[Source data]

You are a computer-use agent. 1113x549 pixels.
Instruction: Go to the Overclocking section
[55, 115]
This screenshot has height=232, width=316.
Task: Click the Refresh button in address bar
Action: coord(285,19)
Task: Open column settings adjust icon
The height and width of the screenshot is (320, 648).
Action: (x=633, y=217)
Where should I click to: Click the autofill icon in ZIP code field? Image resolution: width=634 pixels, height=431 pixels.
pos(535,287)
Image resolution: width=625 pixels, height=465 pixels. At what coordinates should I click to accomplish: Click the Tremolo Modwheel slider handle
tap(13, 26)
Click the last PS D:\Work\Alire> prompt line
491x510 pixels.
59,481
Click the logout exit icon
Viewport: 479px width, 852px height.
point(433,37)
--
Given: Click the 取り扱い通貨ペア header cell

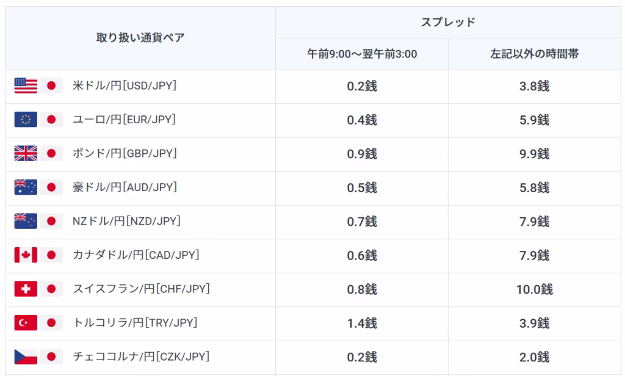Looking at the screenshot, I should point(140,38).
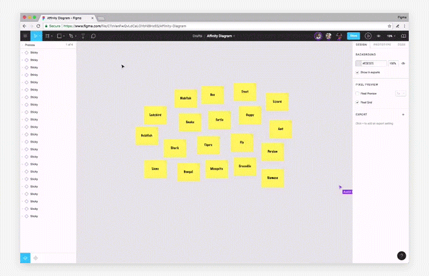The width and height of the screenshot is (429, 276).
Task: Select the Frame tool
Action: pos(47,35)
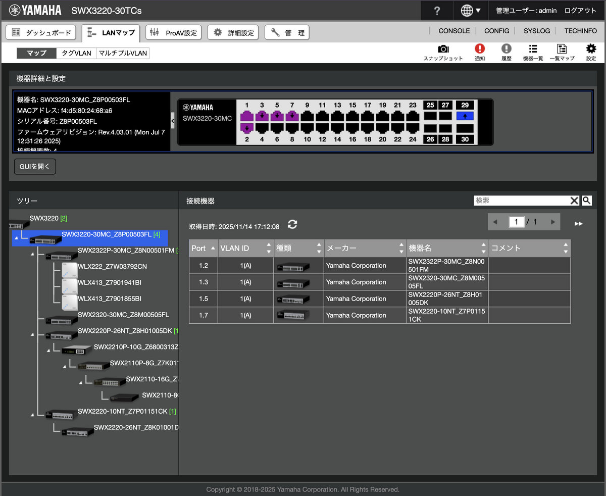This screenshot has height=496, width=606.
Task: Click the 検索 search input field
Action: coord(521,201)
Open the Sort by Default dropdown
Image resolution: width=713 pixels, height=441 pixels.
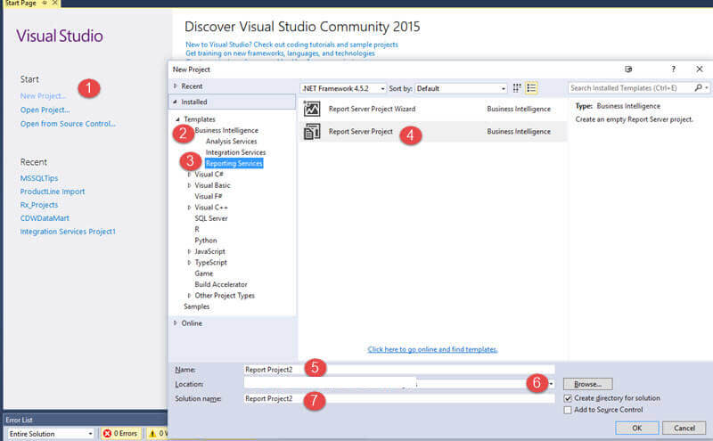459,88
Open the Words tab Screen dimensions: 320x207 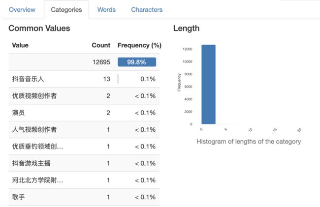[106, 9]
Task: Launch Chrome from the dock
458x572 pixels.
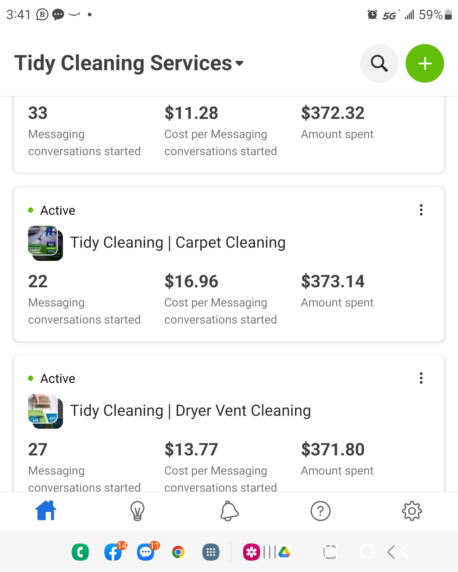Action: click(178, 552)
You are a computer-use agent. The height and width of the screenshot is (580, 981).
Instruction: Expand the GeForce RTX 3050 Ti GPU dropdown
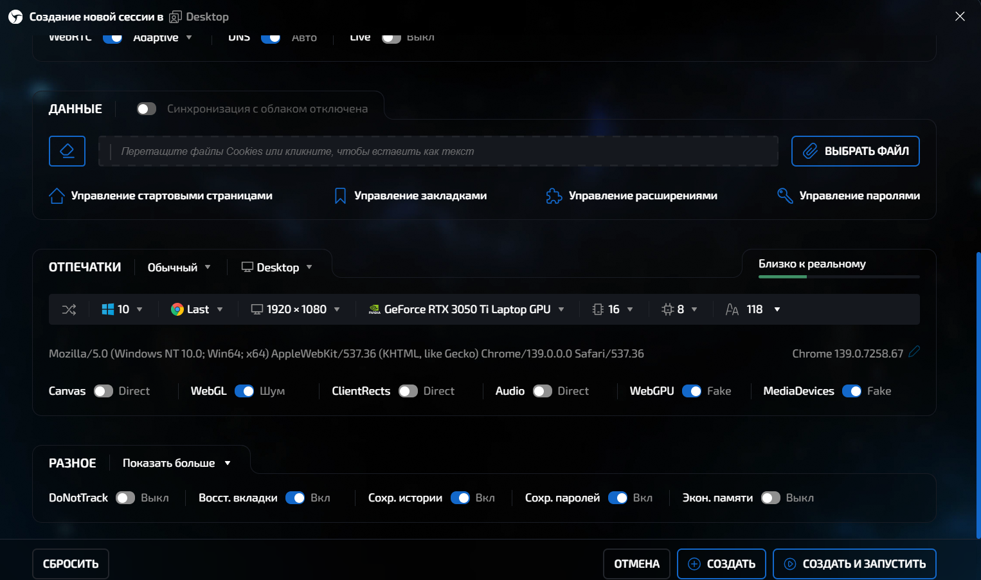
---
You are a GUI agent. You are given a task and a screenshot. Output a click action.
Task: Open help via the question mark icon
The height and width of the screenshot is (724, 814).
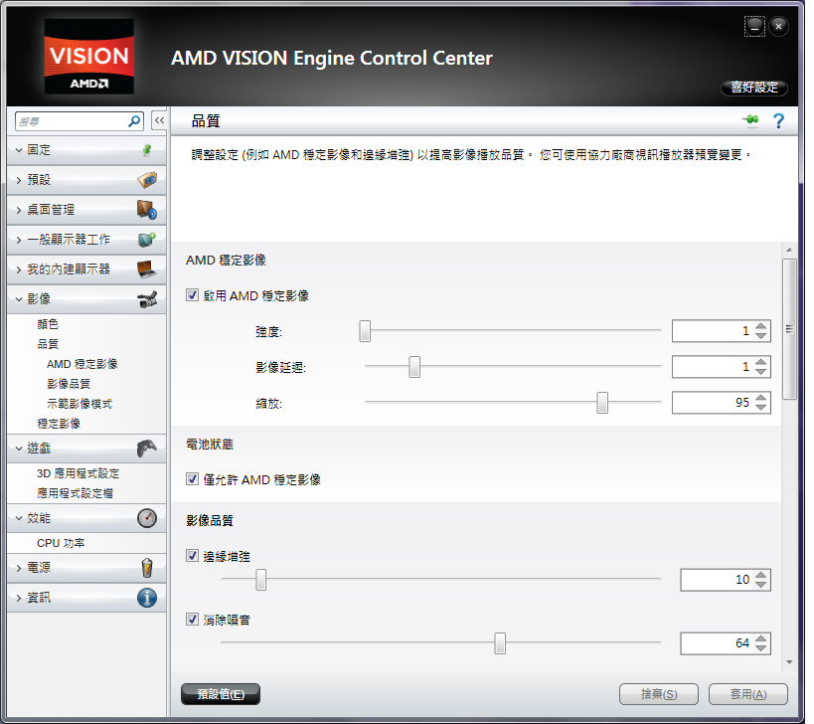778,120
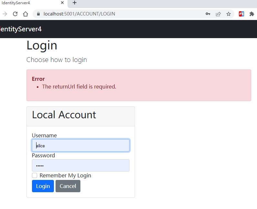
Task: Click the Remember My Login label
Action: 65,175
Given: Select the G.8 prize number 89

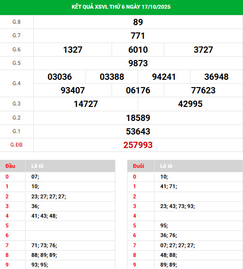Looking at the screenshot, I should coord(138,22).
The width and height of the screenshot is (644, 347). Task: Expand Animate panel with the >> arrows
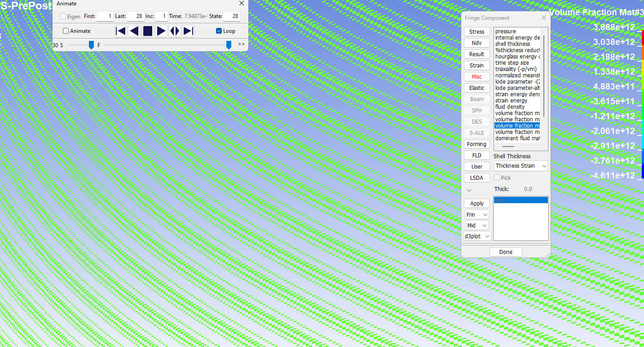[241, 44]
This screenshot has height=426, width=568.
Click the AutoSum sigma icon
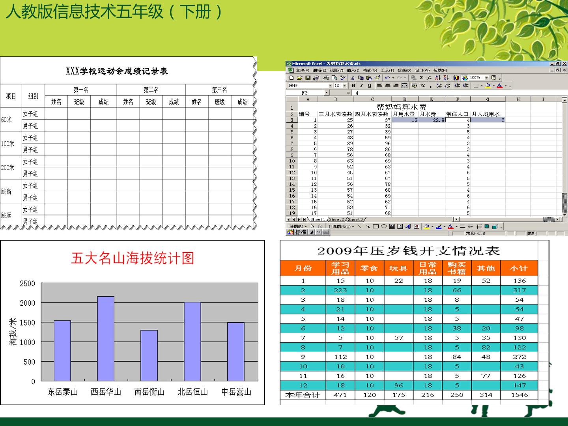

WHAT THE TASK REQUIRES: Rewrite the listing from the line with "You are a computer-use agent. 1113x549" up to and including the line with "pos(535,287)", changing "Overclocking" to "Memory Timing" and leaving everything else in those lines unchanged.

WRITTEN RESPONSE:
You are a computer-use agent. 1113x549 pixels.
Instruction: Go to the Memory Timing section
[55, 115]
This screenshot has height=232, width=316.
Task: Click the Refresh button in address bar
Action: coord(285,19)
Task: Open column settings adjust icon
The height and width of the screenshot is (320, 648).
Action: (x=633, y=217)
Where should I click to: Click the autofill icon in ZIP code field? Image resolution: width=634 pixels, height=431 pixels.
pos(535,287)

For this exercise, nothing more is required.